Teas produced from sage, mint, chamomile, or mountain tea are popular, but medicinal herbs may be used in a variety of ways. Flowers of St. John’s Wort are steeped throughout in olive oil to make a skin treatment.
Garlic is used to boost the body’s resistance to sickness while fragrant flowers are used to improve emotions and elevate spirits. The blooms of St. John’s Wort become dark crimson after being soaked in olive oil.
When home cures are no longer effective, healing therapies such as medicines, surgery, or other modern technology are used.
Clinical medicine is the term for this. Midwives, Doctors, as well as others who have studied extensively and become specialists in their specialty practice it.
Hippocrates, the most famous doctor, was born around 460 BCE just on the Greek island of Kos. He researched current medical practices, devised sophisticated healing ideas, and put them to the test using the methodological approach.

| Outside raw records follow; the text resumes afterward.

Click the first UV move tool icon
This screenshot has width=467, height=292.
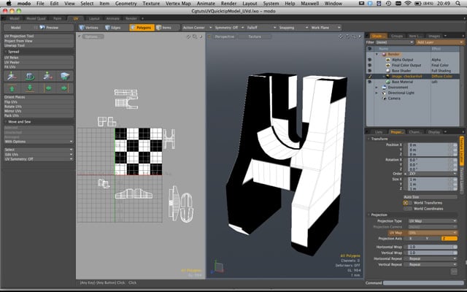[x=12, y=75]
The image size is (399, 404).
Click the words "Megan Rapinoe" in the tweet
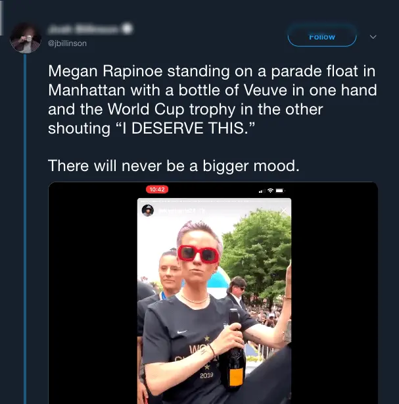click(99, 70)
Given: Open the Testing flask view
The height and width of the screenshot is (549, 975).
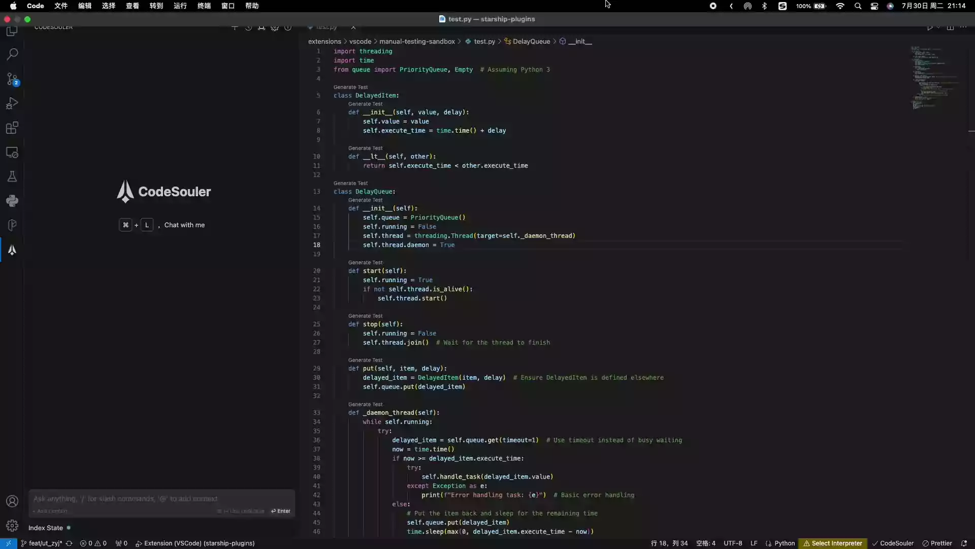Looking at the screenshot, I should click(12, 176).
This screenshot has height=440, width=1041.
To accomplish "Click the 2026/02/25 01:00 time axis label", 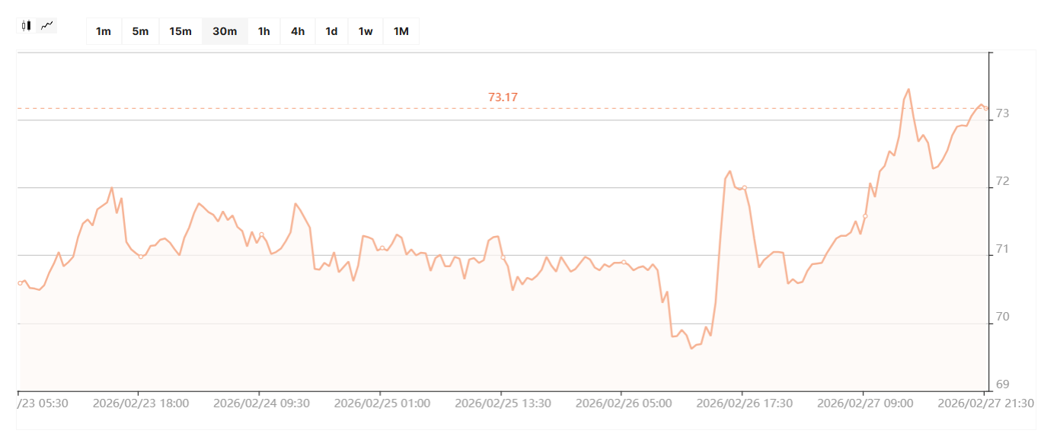I will pyautogui.click(x=382, y=403).
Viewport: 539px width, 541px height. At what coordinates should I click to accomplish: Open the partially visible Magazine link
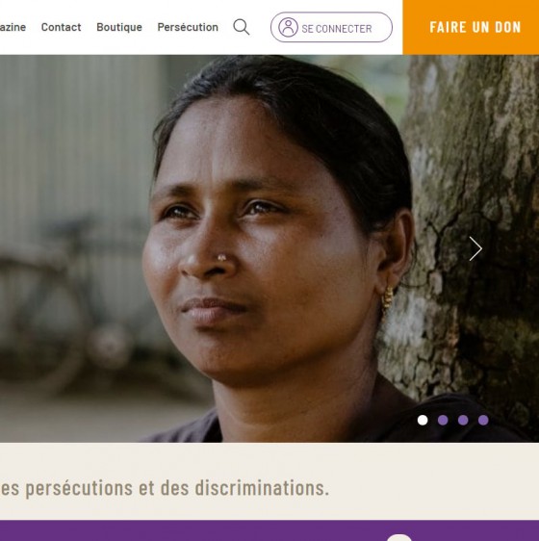pyautogui.click(x=13, y=27)
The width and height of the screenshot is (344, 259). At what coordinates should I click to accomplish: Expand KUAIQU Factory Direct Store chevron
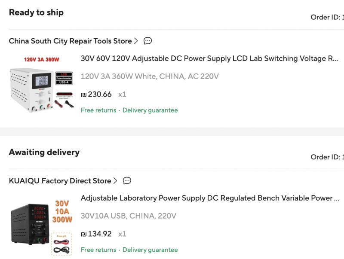coord(115,181)

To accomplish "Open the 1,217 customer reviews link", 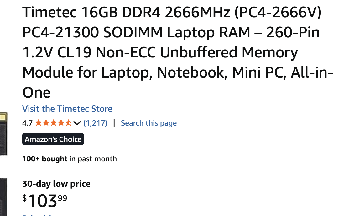I will pos(95,123).
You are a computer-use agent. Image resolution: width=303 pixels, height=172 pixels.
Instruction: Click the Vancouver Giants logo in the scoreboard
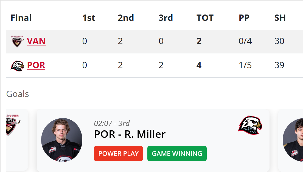(x=17, y=41)
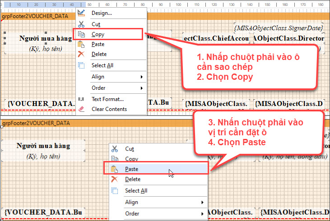Expand the Align submenu in upper context menu

[141, 77]
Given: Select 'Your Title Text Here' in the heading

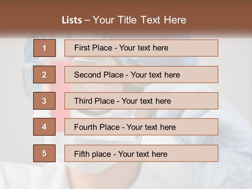Looking at the screenshot, I should click(139, 20).
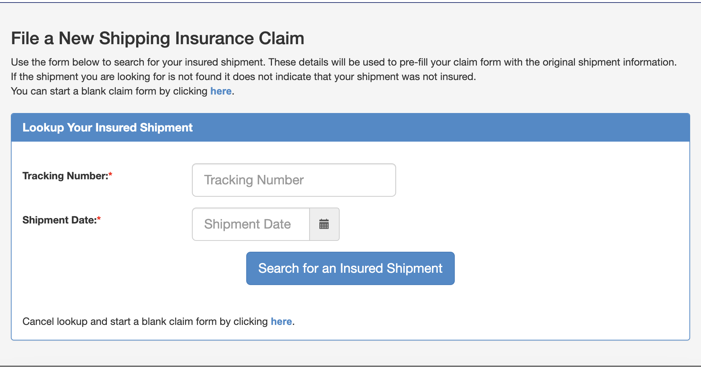Screen dimensions: 701x368
Task: Click the File a New Shipping Insurance Claim heading
Action: pyautogui.click(x=158, y=38)
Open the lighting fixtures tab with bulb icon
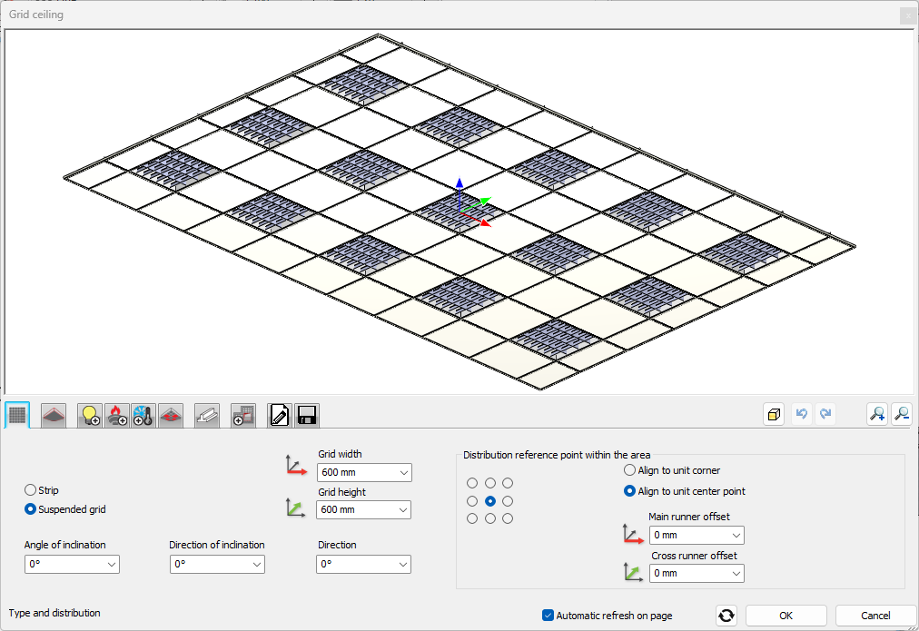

Hippocrates isn’t the first physician to put his expertise down on paper. By a millennia, several Egyptian medical papyri precede him.
Instead, he is remembered for inventing a technique of practising medicine that has remained in the heart of modern medicine for over 2,500 years.

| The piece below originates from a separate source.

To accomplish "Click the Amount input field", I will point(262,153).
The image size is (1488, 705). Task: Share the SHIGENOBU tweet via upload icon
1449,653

Hippocrates was diagnosed by examining body processes, and he used nutrition, herbal cures, and other natural therapies, which are today called alternative medicines, to treat his patients.

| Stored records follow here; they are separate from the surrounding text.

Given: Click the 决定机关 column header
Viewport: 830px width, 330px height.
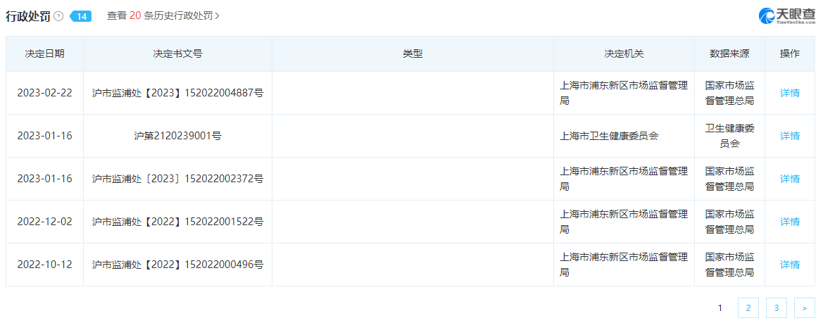Looking at the screenshot, I should (624, 54).
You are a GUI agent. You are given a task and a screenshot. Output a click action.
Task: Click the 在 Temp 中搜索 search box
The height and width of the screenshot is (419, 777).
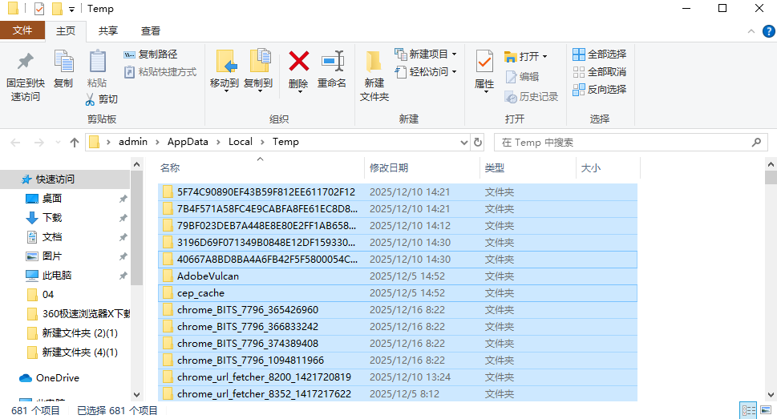pyautogui.click(x=625, y=142)
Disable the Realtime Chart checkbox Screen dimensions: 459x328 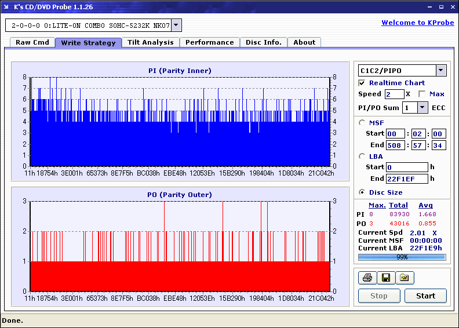pyautogui.click(x=362, y=83)
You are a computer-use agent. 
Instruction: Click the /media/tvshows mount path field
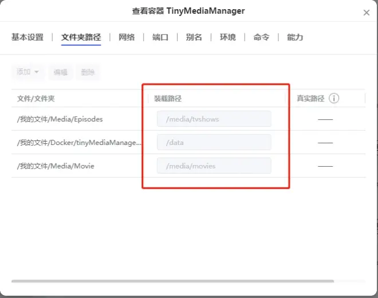tap(214, 119)
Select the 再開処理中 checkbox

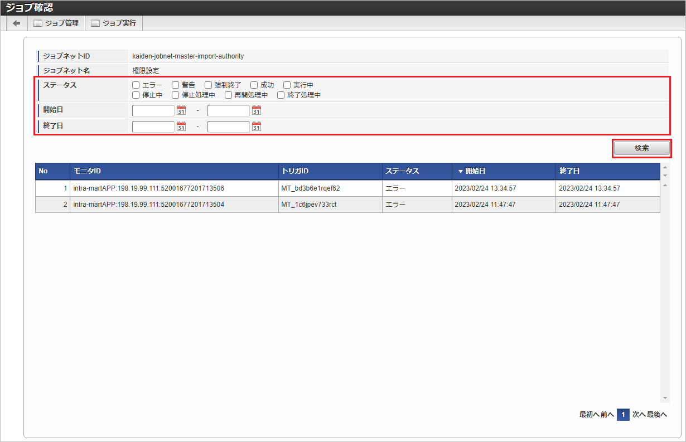pos(228,95)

Many other medical traditions across the world have a similar conception that the five elements namely, earth, fire, water, space, and air constitute the human body. Other medical traditions
European doctors employed this humoral hypothesis technique until it was supplanted by the germ theory a few centuries ago. Since then, ancient Greek practices have been mostly disregarded from medical research.
Hippocrates devised a way of arranging medicine that was scientific. For 2,000 years, his humoral theory constituted the foundation of contemporary medicine in Europe.
Greece has now entered the international effort to resurrect traditional healing expertise. Alternative psychiatrists, herbalists, ethnobotanists, and historians are all part of this movement.
A few of these leaders are physicians who are already incorporating ancient Greek healing procedures into their current medical operations. Complementary Medicine encompasses a wide range of options for this type of employment.
Many Greeks are experimenting at home, as well, reintroducing the usage of their grandmother’s favorite cures. Schools teach traditional Greek traditional Chinese Medicine.
Virtual education in this discipline is available through the Panhellenic Council of Traditional Greek Medicine. This organization is working to have Traditional Hellenic Medicine recognized as part of Greece’s Intangible Cultural Heritage.
This movement encourages Greeks to be pleased with their rich medical heritage and promotes the scientific exploration of traditional Greek treatments by facilitating the incorporation of ancient Greek wisdom into modern medicine.